What caught Johnson's eye was the fact that these scientists were linking car emissions with damage to the Earth's climate. At the time, the topic was getting little discussion, yet Johnson said he felt inclined to begin advocating for social change.
"I realized all life is intricately linked to the air--and now, if I am not conscious, I can hurt that air," Johnson recalls.
So Johnson took an active stance on the situation that today has people all over the globe changing their ways of life and "going green."
Johnson has since devoted his energy and passion to the cause. His social-change work led him to Defenders of Wildlife (defenders.org), where he is senior outreach representative. Defenders of Wildlife is an educational outreach organization that encourages awareness of endangered habitats and ecosystems.
This past January, Johnson was selected from thousands of international applicants to attend a special seminar and convention in Nashville, Tenn., for Al Gore's Climate Project. About 1,000 advocates and scientists gathered to share information, Johnson said.
"There is overwhelming evidence from major models that show, as a collective species, we are negatively affecting the climate.
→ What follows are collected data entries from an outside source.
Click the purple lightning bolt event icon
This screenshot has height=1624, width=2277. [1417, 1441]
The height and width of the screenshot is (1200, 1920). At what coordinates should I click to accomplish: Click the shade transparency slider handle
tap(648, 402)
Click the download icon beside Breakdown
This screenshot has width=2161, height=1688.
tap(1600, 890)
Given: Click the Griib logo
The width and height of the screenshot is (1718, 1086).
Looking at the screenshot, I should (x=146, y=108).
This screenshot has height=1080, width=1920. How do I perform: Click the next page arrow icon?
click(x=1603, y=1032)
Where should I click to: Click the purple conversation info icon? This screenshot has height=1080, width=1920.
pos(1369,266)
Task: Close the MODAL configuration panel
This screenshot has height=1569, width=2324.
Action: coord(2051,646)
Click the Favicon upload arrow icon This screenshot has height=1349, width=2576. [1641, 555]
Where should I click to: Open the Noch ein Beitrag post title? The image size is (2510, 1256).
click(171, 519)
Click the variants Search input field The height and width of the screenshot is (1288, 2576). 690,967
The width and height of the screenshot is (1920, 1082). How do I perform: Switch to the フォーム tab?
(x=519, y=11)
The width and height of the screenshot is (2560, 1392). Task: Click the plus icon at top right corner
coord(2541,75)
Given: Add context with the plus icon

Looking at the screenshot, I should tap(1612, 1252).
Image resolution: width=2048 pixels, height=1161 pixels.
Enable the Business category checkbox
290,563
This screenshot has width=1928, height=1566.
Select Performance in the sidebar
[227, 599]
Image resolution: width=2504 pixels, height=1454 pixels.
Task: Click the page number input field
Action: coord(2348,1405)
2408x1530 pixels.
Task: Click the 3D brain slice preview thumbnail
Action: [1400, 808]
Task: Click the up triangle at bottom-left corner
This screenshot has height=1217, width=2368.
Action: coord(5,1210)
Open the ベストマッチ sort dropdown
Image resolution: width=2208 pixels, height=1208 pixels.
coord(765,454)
Climate change for me presents a wake-up call for sustainability," Johnson said.
The training seminar provided information that Johnson discusses when giving presentations around the state. Each person who changes a simple facet of his or her lifestyle--such as switching to beauty products that are carbon-footprint friendly--can make a difference, Johnson said.
"It is a big challenge to come together as a nation," Johnson said.
In a local community, there are easy ways to get involved: "The resistance is that people don't know how powerful they are collectively," Johnson said.
Johnson says that the power people today direct toward materials and consumption ignores the big picture and the climate crisis that a future generation may face.
"We are seeking out happiness in ways that don't really make us happy. When we direct that power toward a vision of abundance and prosperity, that is when we will be able to enjoy the things the world has to offer," he said.
Johnson and Defenders of Wildlife are sponsoring an event to spread this kind of awareness in Tucson. Many organizations geared toward an environment-conscious life are coming together to celebrate the global cause.
"Rock the Earth is a sustainability festival showing people how to reduce their carbon footprint," Johnson said.
With support from programs like the Arizona Native Plant Society, Natural Systems Solutions and the Community Food Bank, Rock the Earth will offer Tucsonans the tools they need to reduce carbon and connect with the community, Johnson said.
The festival will feature a live feed of the LiveEarth concert series that was jump-started by Gore and is being featured on the same day. LiveEarth will have eight concerts around the world. Artists like The Police, the Dave Matthews Band, Madonna and the Red Hot Chili Peppers will perform. A musician himself, Johnson knows the power music can have in times of crisis.
"Music brings people together," Johnson said. "We have a big challenge, but we can also have fun."
In addition to the live broadcast of the concerts, Rock the Earth will feature a presentation given by Johnson about the climate crisis and how to reduce carbon usage. Congresswoman Gabrielle Giffords and Pima County Supervisor Richard Elias will also speak.
The Rock the Earth Tucson LiveEarth Concert and Sustainability Fest starts at 5 p.m., Saturday, July 7, at O'Malley's, 247 N. Fourth Ave. The event is free and open to all ages; food and beverages will be available for purchase. For more information about the event, call 229-7238; for information about LiveEarth, visit LiveEarth.org.
Johnson said he hopes the event raises awareness and promotes understanding of the climate crisis.
"It feels really good to work in the community for something greater than yourself," Johnson said.